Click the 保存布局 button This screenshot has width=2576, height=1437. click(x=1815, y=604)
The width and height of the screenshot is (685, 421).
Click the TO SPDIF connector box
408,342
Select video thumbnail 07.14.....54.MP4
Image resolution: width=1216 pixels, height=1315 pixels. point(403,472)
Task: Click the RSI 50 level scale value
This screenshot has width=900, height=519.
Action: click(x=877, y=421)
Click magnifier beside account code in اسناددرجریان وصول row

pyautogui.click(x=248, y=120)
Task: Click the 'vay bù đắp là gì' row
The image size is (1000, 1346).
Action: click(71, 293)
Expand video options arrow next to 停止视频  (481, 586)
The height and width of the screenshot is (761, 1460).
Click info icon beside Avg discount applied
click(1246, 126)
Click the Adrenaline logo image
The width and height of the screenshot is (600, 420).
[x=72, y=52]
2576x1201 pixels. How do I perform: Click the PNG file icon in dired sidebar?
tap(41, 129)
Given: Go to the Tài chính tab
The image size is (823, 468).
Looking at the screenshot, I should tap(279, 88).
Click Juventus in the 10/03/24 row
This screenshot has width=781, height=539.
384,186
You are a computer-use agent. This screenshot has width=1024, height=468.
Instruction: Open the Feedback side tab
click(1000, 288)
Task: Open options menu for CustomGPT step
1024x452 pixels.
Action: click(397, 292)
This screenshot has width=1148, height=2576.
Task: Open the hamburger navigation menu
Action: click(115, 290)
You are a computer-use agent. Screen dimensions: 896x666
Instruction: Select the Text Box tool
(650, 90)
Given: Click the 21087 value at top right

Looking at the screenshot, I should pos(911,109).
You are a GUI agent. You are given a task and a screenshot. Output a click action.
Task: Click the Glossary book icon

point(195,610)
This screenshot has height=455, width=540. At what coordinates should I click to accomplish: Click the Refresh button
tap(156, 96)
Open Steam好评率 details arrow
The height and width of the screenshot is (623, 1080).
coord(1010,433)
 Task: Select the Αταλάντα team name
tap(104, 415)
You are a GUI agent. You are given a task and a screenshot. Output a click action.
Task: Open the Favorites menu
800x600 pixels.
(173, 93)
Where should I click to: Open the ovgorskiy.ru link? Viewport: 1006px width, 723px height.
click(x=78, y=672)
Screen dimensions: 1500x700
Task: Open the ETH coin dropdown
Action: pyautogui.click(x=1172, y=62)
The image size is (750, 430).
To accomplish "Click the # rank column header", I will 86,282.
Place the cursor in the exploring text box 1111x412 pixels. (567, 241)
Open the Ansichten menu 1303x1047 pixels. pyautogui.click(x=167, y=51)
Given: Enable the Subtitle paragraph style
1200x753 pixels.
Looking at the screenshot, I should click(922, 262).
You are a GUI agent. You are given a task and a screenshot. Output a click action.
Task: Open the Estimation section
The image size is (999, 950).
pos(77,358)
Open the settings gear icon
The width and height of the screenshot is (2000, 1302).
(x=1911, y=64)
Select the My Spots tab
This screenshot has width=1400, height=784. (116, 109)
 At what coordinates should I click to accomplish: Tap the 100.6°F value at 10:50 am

########

• _Problem to work on_: Pick out and copy every line of the items above that contains the word "This", matching uppercase and lowercase exactly.

• _Written solution_:
Click the 保存布局 button This screenshot has width=2576, height=1437. click(x=1815, y=604)
This screenshot has width=900, height=519.
This screenshot has width=781, height=539.
You are a computer-use agent. This screenshot has width=1024, height=468.
This screenshot has width=1148, height=2576.
This screenshot has height=455, width=540. At what coordinates should I click to accomplish: Click the Refresh button
This screenshot has width=1400, height=784. (116, 109)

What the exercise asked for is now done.